Excerpted passage:
>>>
Market fall continues, Nifty below 15,700; pharma, auto outshine

Benchmark indices continued their losing trend for the fourth day, with the Nifty ending below 15,700 on July 1. At close, the Sensex was down 164.11 points, or 0.31 percent, at 52,318.60, and the Nifty closed 41.50 points, or 0.26 percent, lower at 15,680.

“The market witnessed yet another volatile session in a small range of 15,680-15,750. The market suggests trading above the support zone of 15,680-15,700 is positive from a short-term perspective,” said Ashis Biswas, Head of Technical Research at CapitalVia Global Research.

If the market sustains above 15750, a recovery to 1,5900 can be expected, he said.  “The technical indicator suggests, a volatile movement in the market in the range of 15650-15900,” Biswas said.

Traders should refrain from building a fresh buying position, until a further decisive movement is seen in the market, he said.
<<<
Actions to take:
[A] Answer these questions about the market report, one per line:
(i) By how many points did the Sensex fall at close?
(ii) What position does Ashis Biswas hold?
(iii) What support zone does the market report name?
[B] Summarize the market report in two sentences.
The lines that come after this report are from a separate source.

Provided data:
>>>
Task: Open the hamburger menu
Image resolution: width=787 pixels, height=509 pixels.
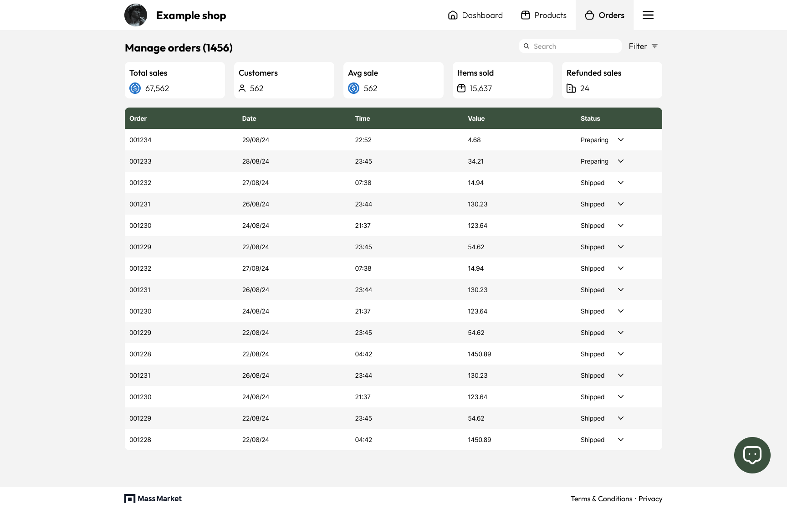Action: (x=648, y=15)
<<<
Response list:
[A]
(i) 164.11 points
(ii) Head of Technical Research at CapitalVia Global Research
(iii) 15,680-15,700

[B] Benchmark indices fell for the fourth day on July 1, with the Sensex down 164.11 points at 52,318.60 and the Nifty down 41.50 points at 15,680. Ashis Biswas of CapitalVia Global Research expected volatile movement in the 15650-15900 range and advised traders not to build fresh buying positions until a further decisive movement is seen.